I had a big decision to make.
What is the relationship between these two kitchens? Should we have only one alpha chef or two alpha chefs and each one manages one kitchen. One alpha chef is very natural since my head chef was with us from day one. But the other head chef was not completely trained from our head chef and he came in with his own version of Chinese cooking. Everybody knows Chinese cuisine is way too complicated and every chef cooks a different way. This new second head chef got different skill sets and with all the negotiations and consultations with our staff and I made the decision:
My first head chef was assigned to the new restaurant in Anjou with a cook to help him.
The second head chef stayed at the Cote-des-Neiges restaurant.
The thinking was my trailblazer head chef will help us to open the new market in Anjou. And the original restaurant had regular customer basis already and as long as the second head chef follows the recipe, we should do well at Cote-des-Neiges too.
The reality was:
The second head chef did not follow the recipe or the instructions from the first head chef.
It’s like a new chef in town, we started having dramas.
I had to make a lot of phone calls with every employees.
Sometimes I brought some employees to talk or drink together and things did not get better.

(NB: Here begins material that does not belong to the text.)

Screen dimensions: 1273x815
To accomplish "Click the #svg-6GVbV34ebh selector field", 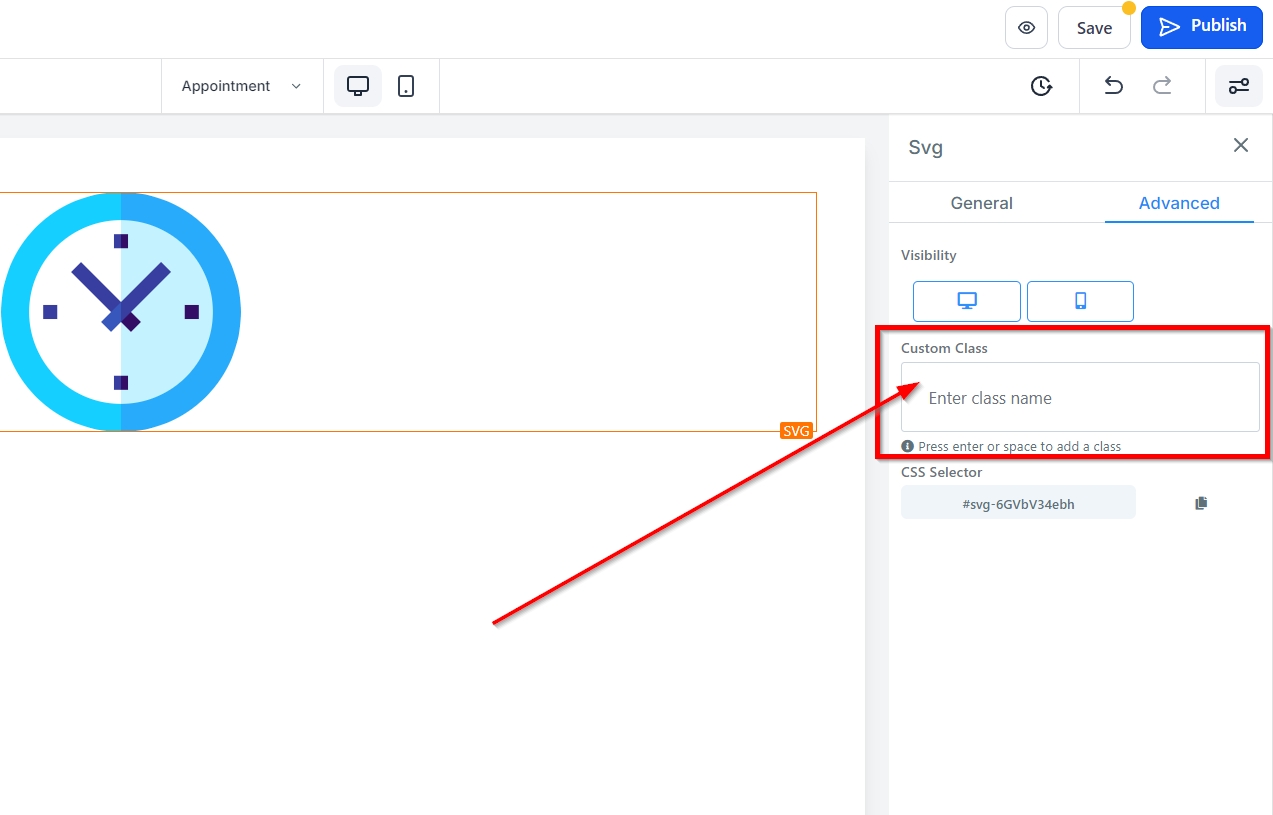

The worst I feared was the satisfaction of the customers being impacted.
Almost everyday, we have some customers complained to our waitress and some of them are our loyal fans.
A lot of customers say we have the best General Tao Chicken in Montreal and during these two months, we even received complaints about this plate.
Also many many customers came to our restaurant for “braised pork belly with sweet potato noodles” AKA “Hong Shao Rou”, one regular customer directly told our waitress “please ask your boss to bring the previous chef back!”. And that’s what I heard from our customers and that’s what I did.
We all make mistakes but we should have the courage to correct them, it’s never to be late.
On 23rd July 2017, I did pull the plug. The second head chef was let go and I moved my first head chef back to the Cote-des-Neiges.
The new structure is:
The head chef overseas the two restaurant kitchens to make sure all the cooks cook the same way.
The level of quality and services was restored and we were trying to improve everyday.
From 24th July 2017 till now, we rarely hear negative feedbacks from our customers.
If any of our customers was not happy with our food at Cote-des-Neiges restaurant between June and July of 2017, we apologize.
Consistency of quality and service is our commitment to our customers.